▶ _Data to use_
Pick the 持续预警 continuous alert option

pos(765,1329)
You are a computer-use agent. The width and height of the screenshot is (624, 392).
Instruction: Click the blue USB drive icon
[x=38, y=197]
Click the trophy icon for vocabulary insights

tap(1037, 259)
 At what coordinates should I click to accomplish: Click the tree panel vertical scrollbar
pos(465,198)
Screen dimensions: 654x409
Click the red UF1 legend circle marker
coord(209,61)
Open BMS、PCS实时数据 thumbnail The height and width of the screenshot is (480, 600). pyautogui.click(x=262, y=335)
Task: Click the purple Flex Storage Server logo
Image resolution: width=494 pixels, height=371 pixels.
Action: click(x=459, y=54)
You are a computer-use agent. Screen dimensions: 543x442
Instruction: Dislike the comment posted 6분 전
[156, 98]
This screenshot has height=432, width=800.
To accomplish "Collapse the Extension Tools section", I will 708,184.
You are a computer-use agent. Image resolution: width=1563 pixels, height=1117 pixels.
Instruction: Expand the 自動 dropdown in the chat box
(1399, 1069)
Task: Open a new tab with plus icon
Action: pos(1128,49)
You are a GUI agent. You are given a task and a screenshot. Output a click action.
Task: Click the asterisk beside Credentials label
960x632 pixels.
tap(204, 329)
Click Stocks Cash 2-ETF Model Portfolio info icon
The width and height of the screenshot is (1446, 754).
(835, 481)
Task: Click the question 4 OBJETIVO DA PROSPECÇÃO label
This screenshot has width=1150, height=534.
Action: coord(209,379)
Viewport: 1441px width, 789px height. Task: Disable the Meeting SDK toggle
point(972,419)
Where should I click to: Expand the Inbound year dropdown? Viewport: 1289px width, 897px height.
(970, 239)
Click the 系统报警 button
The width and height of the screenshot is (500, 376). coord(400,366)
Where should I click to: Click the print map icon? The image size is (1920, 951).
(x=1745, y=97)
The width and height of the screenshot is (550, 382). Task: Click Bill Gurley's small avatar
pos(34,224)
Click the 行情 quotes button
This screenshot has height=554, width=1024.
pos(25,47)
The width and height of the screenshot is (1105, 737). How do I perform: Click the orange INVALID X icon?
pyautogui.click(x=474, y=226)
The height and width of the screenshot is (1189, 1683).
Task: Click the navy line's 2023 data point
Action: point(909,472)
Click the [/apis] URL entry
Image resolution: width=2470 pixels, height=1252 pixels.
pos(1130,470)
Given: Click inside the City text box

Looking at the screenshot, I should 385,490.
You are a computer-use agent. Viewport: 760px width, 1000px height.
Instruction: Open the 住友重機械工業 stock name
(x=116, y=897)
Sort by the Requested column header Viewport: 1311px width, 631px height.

▶ _What is being asked_
Go through the entries and return each line where the word "dimensions" appears.

▶ _Task solution_
Screen dimensions: 654x409
You are a computer-use agent. Screen dimensions: 543x442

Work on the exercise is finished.